Takeda’s decision was not based on the ongoing Phase 1 study with MGD010. MacroGenics plans to continue to advance the development of this product candidate based on the positive study results reported to date.
Scott Koenig, M.D., Ph.D., President and CEO of MacroGenics, said: "We presented promising interim data from our ongoing Phase 1 study of MGD010 in an oral presentation at the Annual European Congress of Rheumatology (EULAR 2016) in London this past June.
"We view Takeda’s early decision to not exercise its option as an opportunity for MacroGenics. This enables us to further develop MGD010 on our own or explore future strategic partnering opportunities with this program."
Takeda’s Emiliangelo Ratti, Global Head Central Nervous System Therapeutic Area Unit, said: “We have enjoyed collaborating with MacroGenics on this development project.
“While our re-prioritization on key therapeutic areas has resulted in a change of direction for Takeda’s role in this program, we look forward to MacroGenics’ continued progress with MGD010 as a potential new therapy for patients suffering from B-cell mediated autoimmune and inflammatory disorders.”

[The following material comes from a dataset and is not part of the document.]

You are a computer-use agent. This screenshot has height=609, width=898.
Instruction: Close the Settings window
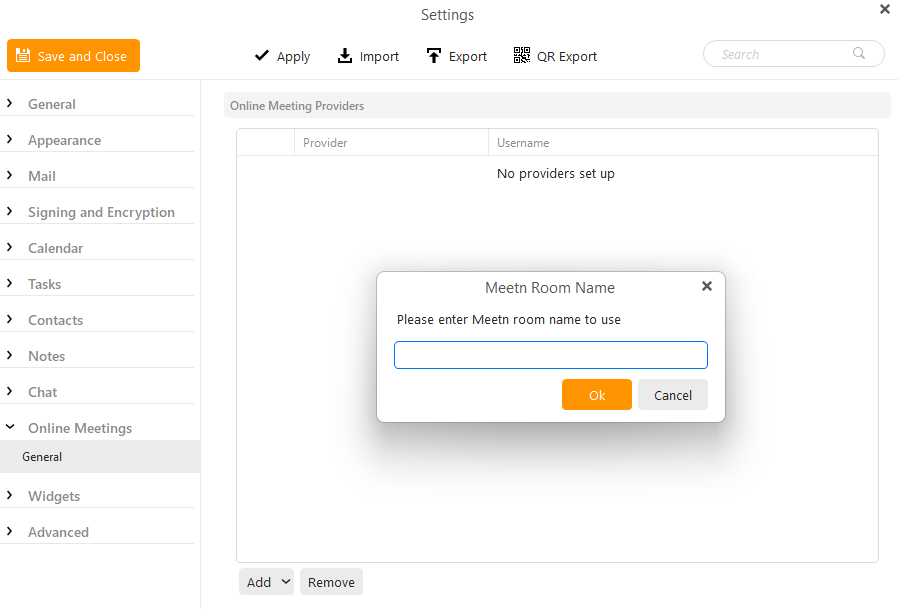(x=885, y=9)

In May 2014, MacroGenics entered into an agreement with Takeda regarding MGD010. Under the terms of that agreement, Takeda received an option to obtain an exclusive worldwide license for MGD010 following the delivery of a data package, including data from a completed, pre-defined Phase 1 study.
Takeda has given formal notification it does not intend to exercise this option, allowing MacroGenics to control worldwide development and commercialization rights to MGD010.

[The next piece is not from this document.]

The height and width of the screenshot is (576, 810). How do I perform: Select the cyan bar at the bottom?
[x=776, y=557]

To date, MacroGenics has led all MGD010 product development activities. Takeda and MacroGenics are also parties to a separate research collaboration that was entered into in September 2014.
About MGD010
MGD010 is a humanized DART molecule that simultaneously targets CD32B and CD79B. CD32B is a checkpoint molecule expressed on B lymphocytes that, when co-ligated with CD79B, a component of the B-cell antigen receptor complex, delivers a co-inhibitory signal that dampens B-cell activation. In normal conditions, B cells utilize CD32B as one of the key negative regulators to ensure that tolerance to self is maintained and autoimmune disorders do not occur. MGD010 exploits this mechanism and triggers this inhibitory "immune checkpoint" loop for the inhibition of B-cell function, an approach that may be useful for the treatment of patients with autoimmune disorders.
In pre-clinical studies, MGD010 was shown to modulate the function of human B cells without B-cell depletion in a variety of in vitro and in vivo models. MacroGenics believes this molecule can block those B cells that are activated to produce the pathogenic antibodies and promote the autoimmune process.

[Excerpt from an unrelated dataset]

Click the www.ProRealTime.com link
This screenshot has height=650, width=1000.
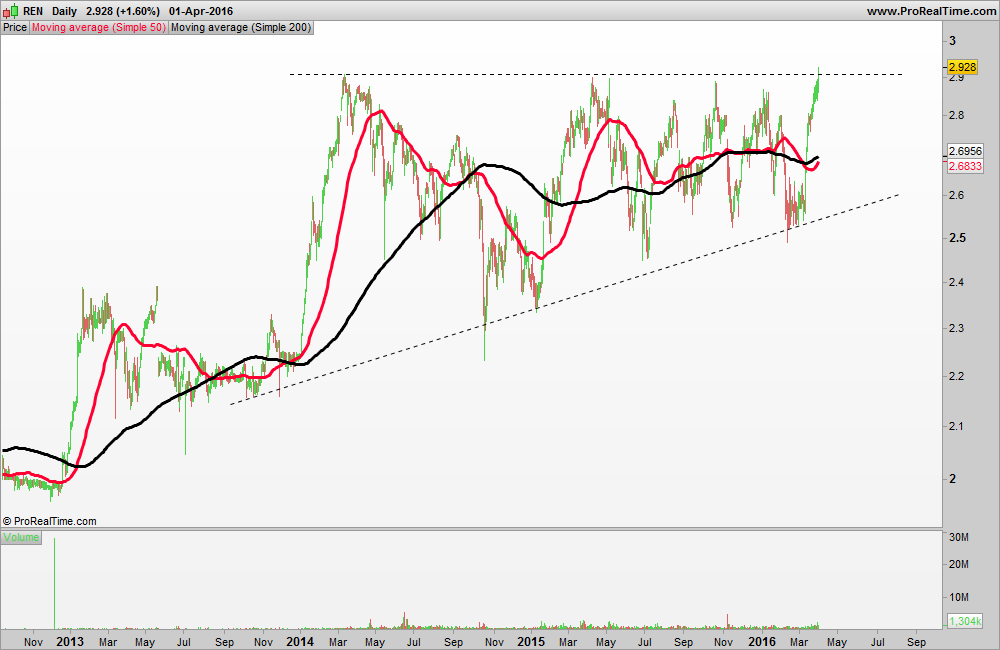click(931, 11)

Interim data from a first-in-human, double-blind, placebo-controlled Phase 1 study in which a single dose of MGD010 is intravenously (IV) administered to healthy subjects were presented at the EULAR 2016. Initial data from the first 49 subjects showed that MGD010 was well tolerated at all dose levels and no serious adverse effects were reported.
In addition, MGD010 demonstrated linear pharmacokinetics and dose-dependent selective binding to B lymphocytes without persistent B-cell depletion.
The data also showed: (1) a dose-dependent downregulation of B-cell receptor-induced signaling together with down-modulation of B-cell receptor expression among circulating memory and naïve B cells, (2) a decrease in expression of the costimulatory CD40 molecule and (3) a decrease in circulating immunoglobulin M levels, each consistent with the targeted action of MGD010.
MacroGenics is currently completing the enrollment of an additional 24 healthy subjects in a final segment of the Phase 1 study, in which subjects will be assessed for immune modulation by MGD010 following Hepatitis A vaccination.